Ce qui s’est joué à la Scala de Paris

Il faut être prudent avec les récits qui circulent sur les réseaux sociaux. Vérifier. Recouper. Refuser les emballements. C’est une exigence élémentaire, plus encore lorsque les accusations sont graves. Mais si les faits rapportés concernant la représentation scolaire organisée le 4 juin dernier au théâtre de La Scala Paris devaient être confirmés, alors il ne s’agirait pas d’un simple incident. Et encore moins d’un banal “débat politique” ayant dégénéré.

Il faudrait appeler les choses par leur nom: des lycéens juifs auraient été pris pour cible non pour ce qu’ils avaient dit, non pour ce qu’ils avaient fait, mais pour ce qu’ils étaient supposés représenter.

Et c’est précisément là que quelque chose bascule.

Selon plusieurs témoignages relayés publiquement, le malaise serait né d’une prise de parole politique du directeur du théâtre, Frédéric Biessy, devant des élèves réunis pour une représentation scolaire. Le discours aurait mêlé dénonciation de Donald Trump, de Vincent Bolloré, puis de Benjamin Netanyahou, sous les applaudissements d’une partie de la salle.

Jusque-là, diront certains, rien d’illégal : un directeur de théâtre a le droit d’avoir des opinions politiques. Évidemment.

Mais la question n’est pas là. La question est celle du climat créé. La question est celle de la responsabilité des adultes. La question est celle du moment où une ambiance militante devient, pour certains élèves, une mise en accusation implicite.

Car ce qui est décrit ensuite est d’une tout autre nature.

Des élèves identifiés comme Juifs auraient quitté un temps la salle, avant d’être convaincus de revenir afin de présenter le travail préparé depuis un an.
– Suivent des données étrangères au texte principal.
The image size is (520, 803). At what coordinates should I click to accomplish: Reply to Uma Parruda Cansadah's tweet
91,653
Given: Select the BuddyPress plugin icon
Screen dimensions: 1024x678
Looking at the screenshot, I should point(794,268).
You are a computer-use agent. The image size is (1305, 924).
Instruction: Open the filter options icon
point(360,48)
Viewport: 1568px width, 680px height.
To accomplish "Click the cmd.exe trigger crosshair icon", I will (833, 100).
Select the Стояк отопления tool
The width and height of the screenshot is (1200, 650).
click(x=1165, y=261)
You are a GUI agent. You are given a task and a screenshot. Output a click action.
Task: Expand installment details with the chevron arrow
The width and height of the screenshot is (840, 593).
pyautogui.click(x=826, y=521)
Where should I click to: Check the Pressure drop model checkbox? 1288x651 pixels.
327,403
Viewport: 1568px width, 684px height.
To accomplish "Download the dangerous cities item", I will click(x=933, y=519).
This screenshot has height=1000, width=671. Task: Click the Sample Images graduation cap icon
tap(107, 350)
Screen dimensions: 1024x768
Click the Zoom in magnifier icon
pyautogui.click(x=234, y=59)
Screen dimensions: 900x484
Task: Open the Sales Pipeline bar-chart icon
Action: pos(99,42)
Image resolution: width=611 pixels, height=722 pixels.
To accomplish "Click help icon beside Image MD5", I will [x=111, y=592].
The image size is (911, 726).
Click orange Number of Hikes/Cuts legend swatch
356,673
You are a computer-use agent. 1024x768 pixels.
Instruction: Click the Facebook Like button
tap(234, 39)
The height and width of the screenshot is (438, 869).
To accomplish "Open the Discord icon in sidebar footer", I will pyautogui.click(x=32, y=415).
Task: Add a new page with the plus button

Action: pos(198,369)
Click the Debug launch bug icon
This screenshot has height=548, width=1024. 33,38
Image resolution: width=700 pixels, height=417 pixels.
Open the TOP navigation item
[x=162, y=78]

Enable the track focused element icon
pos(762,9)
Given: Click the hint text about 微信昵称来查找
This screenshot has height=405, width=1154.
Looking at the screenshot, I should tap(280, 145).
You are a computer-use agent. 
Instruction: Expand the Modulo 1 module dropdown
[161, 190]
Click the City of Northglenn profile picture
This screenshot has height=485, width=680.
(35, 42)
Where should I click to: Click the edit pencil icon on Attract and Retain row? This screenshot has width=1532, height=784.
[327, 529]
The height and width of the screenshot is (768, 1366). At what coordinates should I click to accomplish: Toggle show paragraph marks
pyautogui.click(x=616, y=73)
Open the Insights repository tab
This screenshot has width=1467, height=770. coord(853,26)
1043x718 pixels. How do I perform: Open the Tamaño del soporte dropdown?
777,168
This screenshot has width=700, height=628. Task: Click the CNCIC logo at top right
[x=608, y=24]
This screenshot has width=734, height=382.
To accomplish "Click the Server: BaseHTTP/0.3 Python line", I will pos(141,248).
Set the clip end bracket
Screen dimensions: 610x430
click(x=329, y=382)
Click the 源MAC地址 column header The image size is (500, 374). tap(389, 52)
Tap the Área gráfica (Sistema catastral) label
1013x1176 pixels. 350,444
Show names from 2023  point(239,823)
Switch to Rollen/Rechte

Puis seraient venus les slogans : « Free Palestine », « Free Gaza », les insultes, les humiliations, les crachats, et même, selon les témoignages, cette phrase effroyable : « On va tous vous génocider « .

Il faut mesurer ce que signifierait une telle scène dans la France de 2026: non pas une querelle idéologique, ni une discussion sur le Proche-Orient, mais des adolescents devenant soudain les réceptacles physiques d’une haine politique mondialisée, comme si leur simple présence suffisait à les rendre comptables d’Israël, de Gaza, de Netanyahou ou de la guerre.

C’est cela, le cœur du problème. Depuis des mois, une partie du monde culturel français semble ne plus percevoir la frontière pourtant essentielle entre la critique d’un gouvernement israélien, parfaitement légitime dans une démocratie, et la fabrication d’un climat où les Juifs présents dans une salle deviennent immédiatement des cibles disponibles.

Or lorsqu’une telle frontière s’effondre, les conséquences dépassent largement le conflit israélo-palestinien, pour toucher à quelque chose de beaucoup plus profond : la capacité d’une société à protéger certains de ses enfants lorsqu’ils deviennent minoritaires dans une pièce.

Un théâtre subventionné, un établissement scolaire, une scène culturelle ne devraient jamais devenir des lieux où des adolescents doivent se demander s’ils peuvent encore monter sur scène sans être hués pour ce qu’ils sont.

Car alors ce n’est pas seulement un incident qui se produit: c’est une défaite morale, et peut-être, plus inquiétant encore, une défaite devenue invisible à ceux-là mêmes qui la provoquent.